What lines below include the word "icon"? Copy each one.

**Collected data entries**
>>>>>
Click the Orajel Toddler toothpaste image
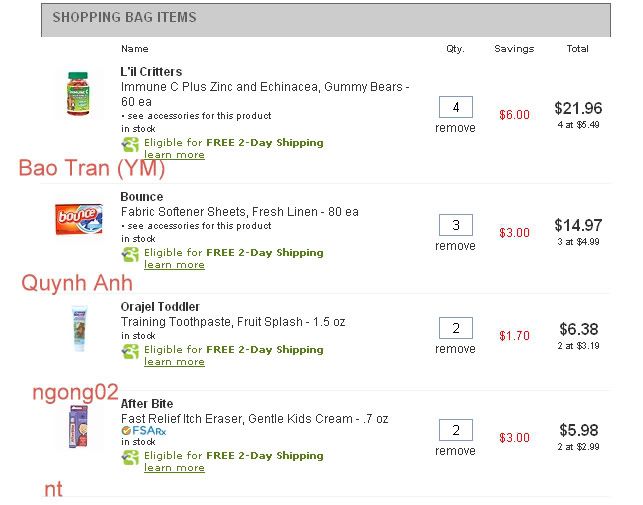The image size is (643, 505). point(78,328)
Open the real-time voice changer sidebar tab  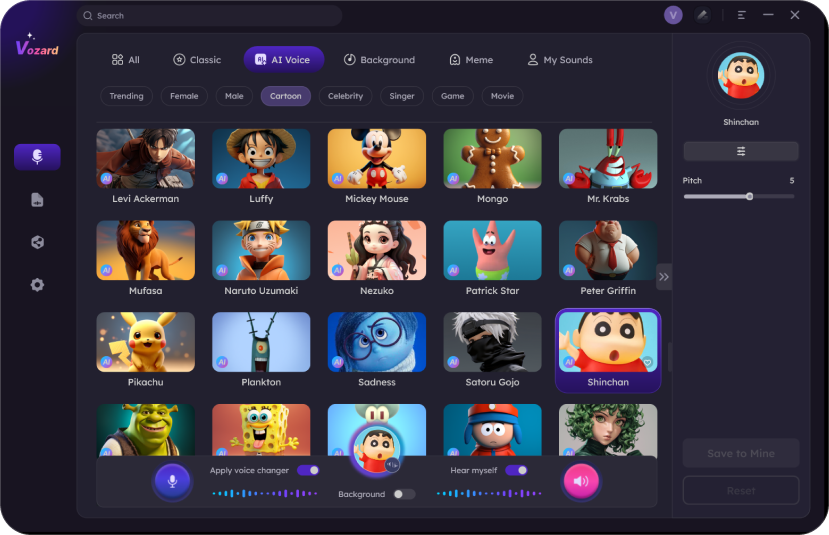(x=37, y=157)
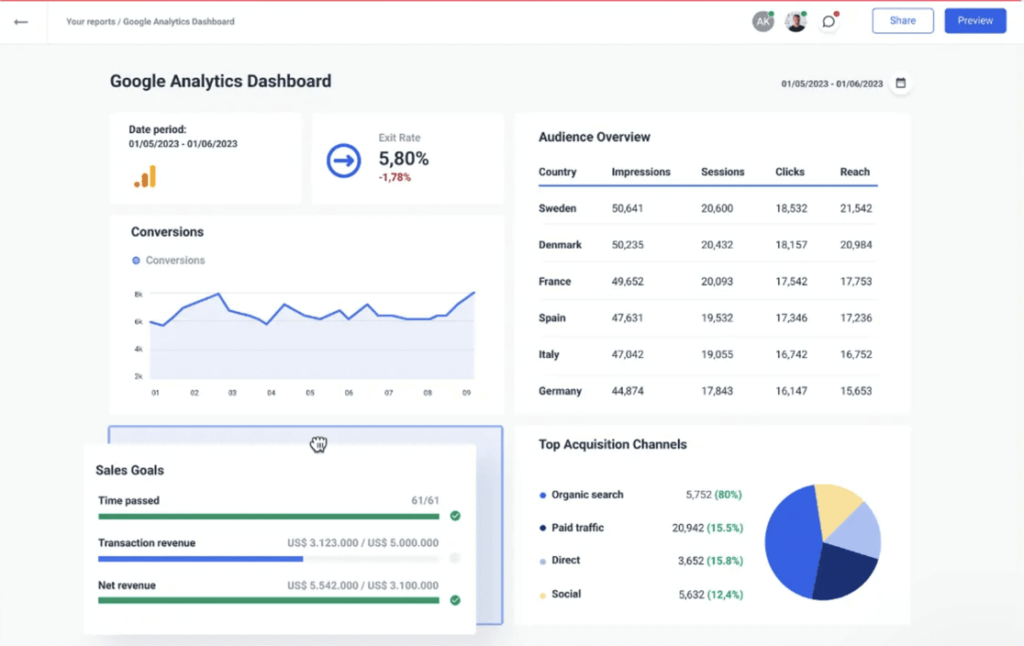Toggle the Paid traffic legend dot
This screenshot has width=1024, height=646.
[x=542, y=527]
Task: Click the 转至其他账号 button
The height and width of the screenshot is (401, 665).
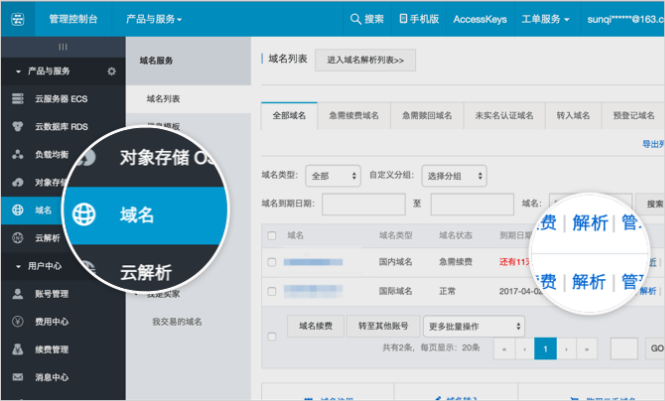Action: click(x=382, y=326)
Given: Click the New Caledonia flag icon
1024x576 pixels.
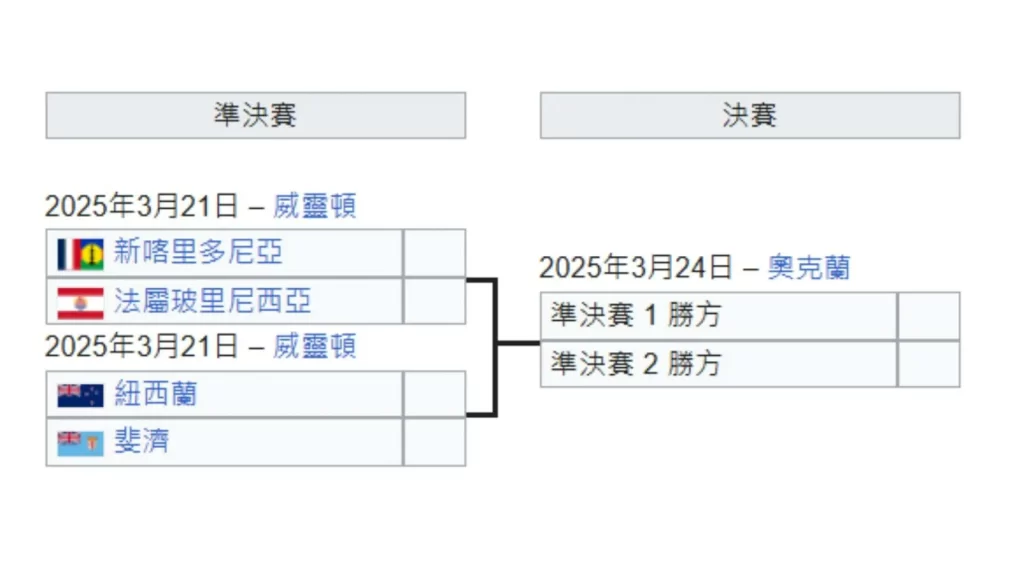Looking at the screenshot, I should (x=80, y=253).
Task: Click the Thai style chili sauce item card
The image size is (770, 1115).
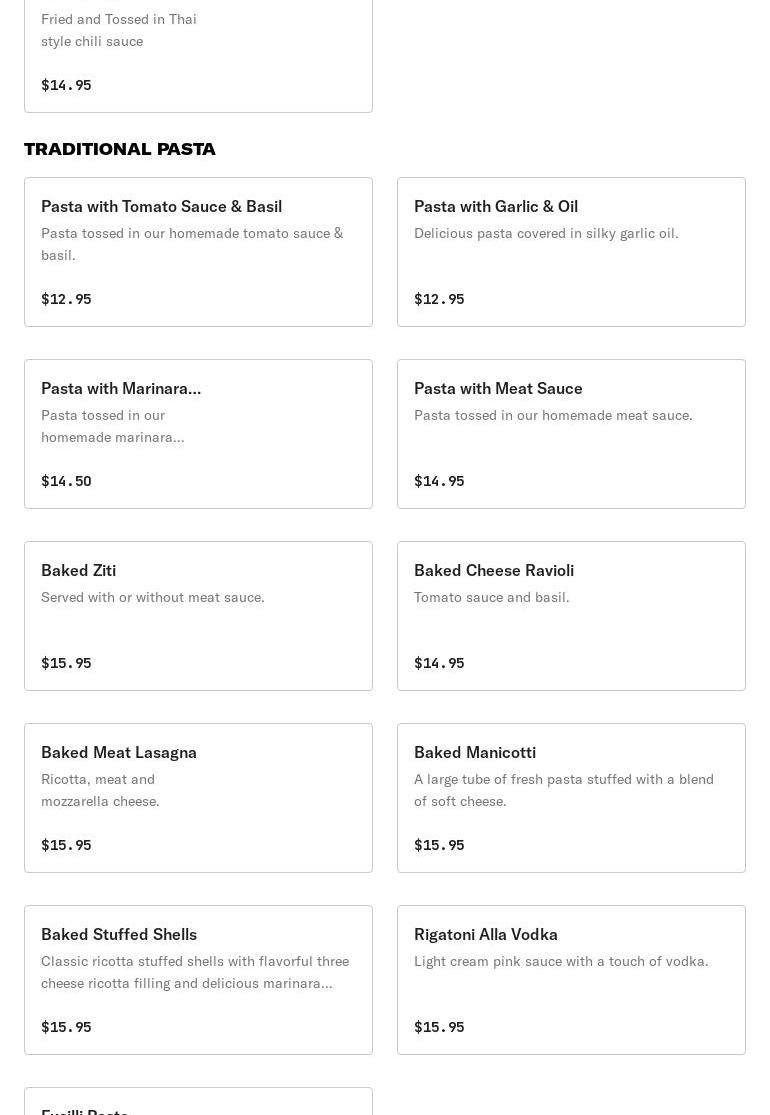Action: [198, 55]
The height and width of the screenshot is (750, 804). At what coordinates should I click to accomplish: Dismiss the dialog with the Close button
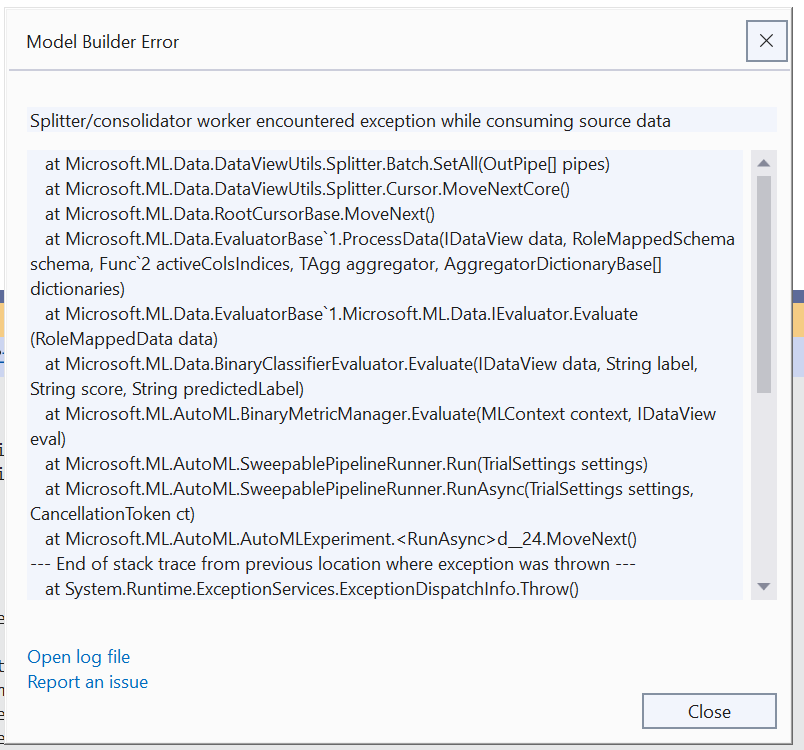point(709,711)
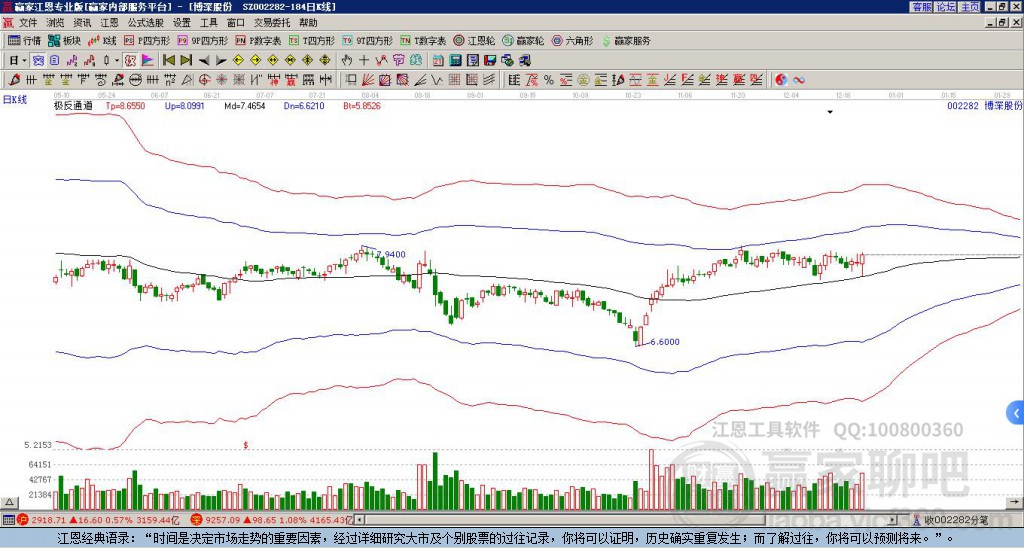
Task: Expand side panel with blue arrow
Action: (1016, 412)
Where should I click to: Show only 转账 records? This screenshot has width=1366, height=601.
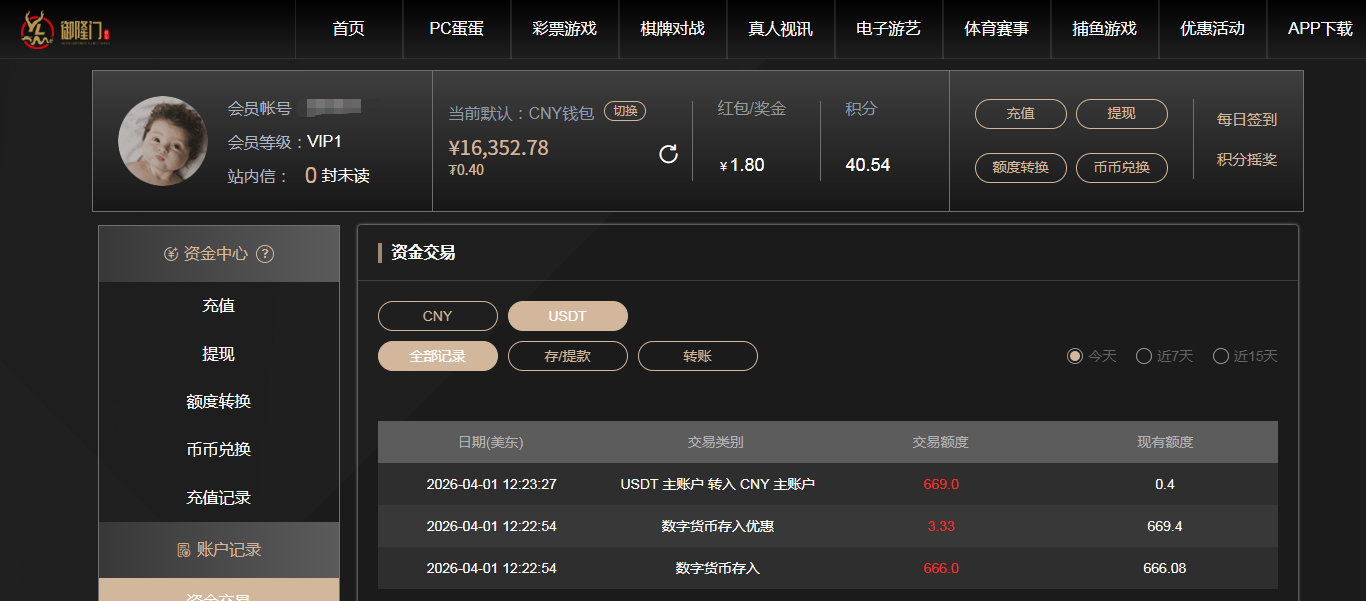(x=697, y=356)
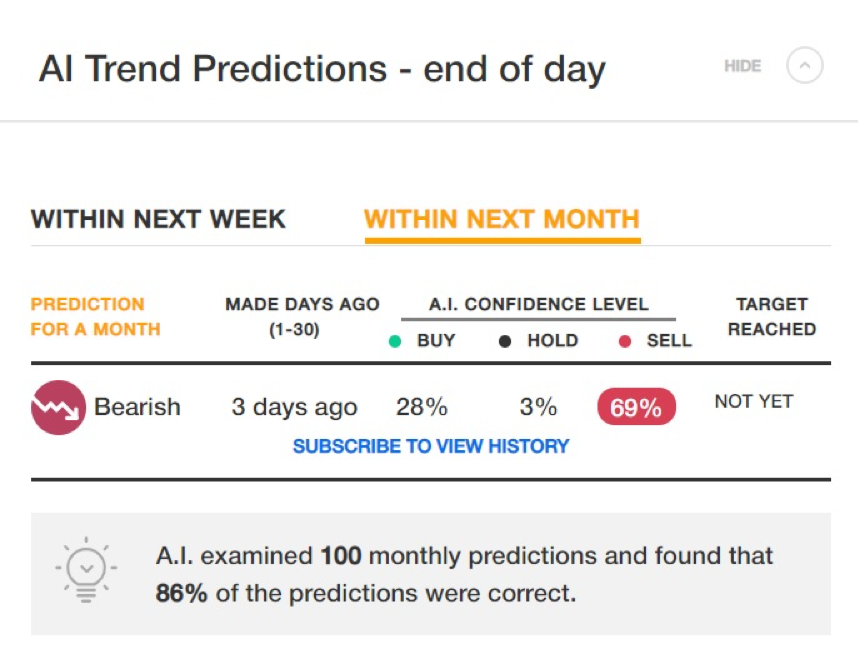Click the TARGET REACHED column header
This screenshot has width=858, height=662.
tap(772, 316)
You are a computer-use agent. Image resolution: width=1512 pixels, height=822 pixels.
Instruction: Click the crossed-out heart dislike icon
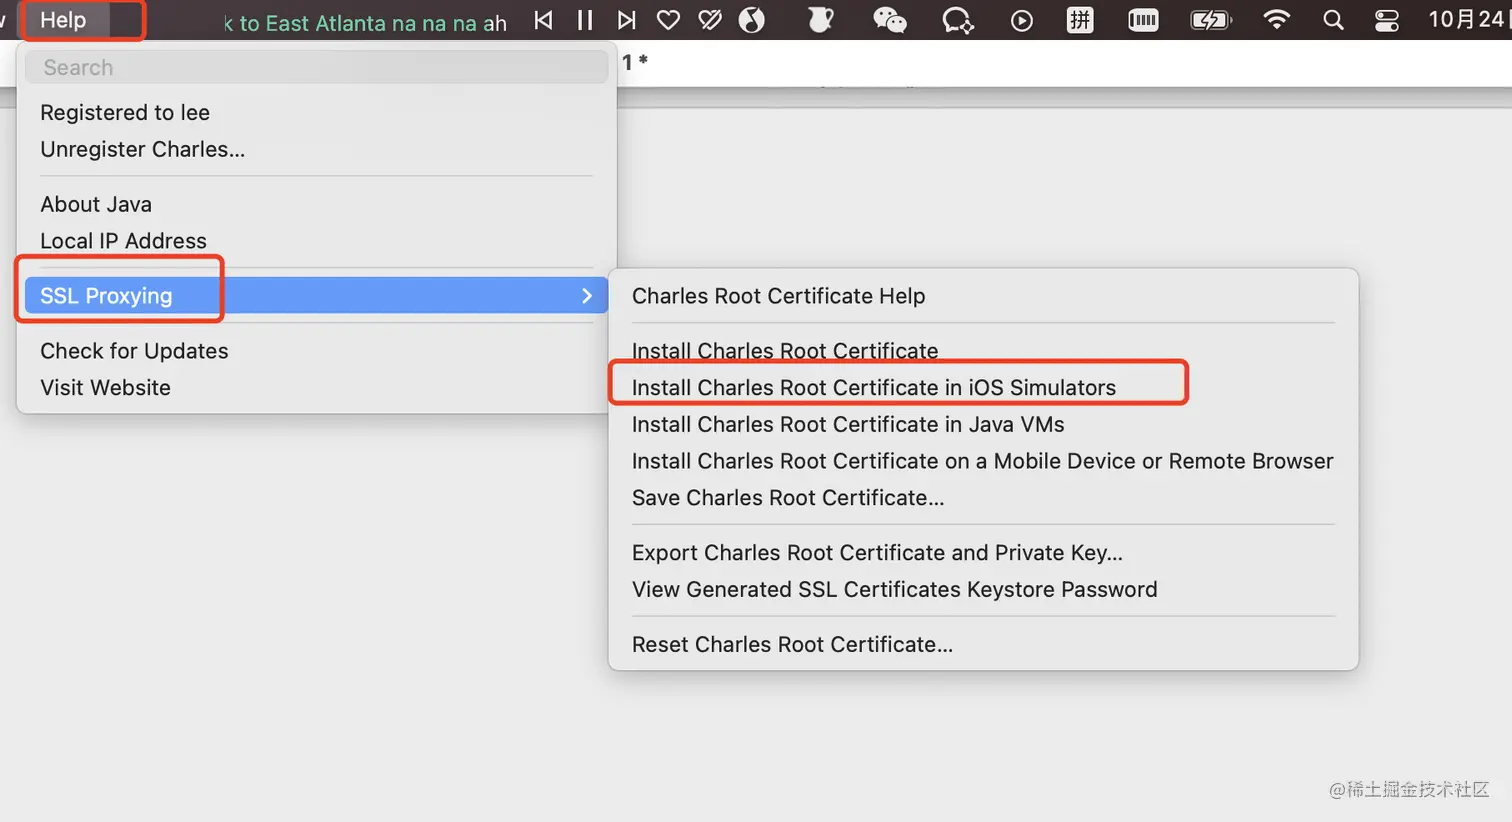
<<<<<
**Written solution**
Given: Click the New Caledonia flag icon
Instruction: Click the crossed-out heart dislike icon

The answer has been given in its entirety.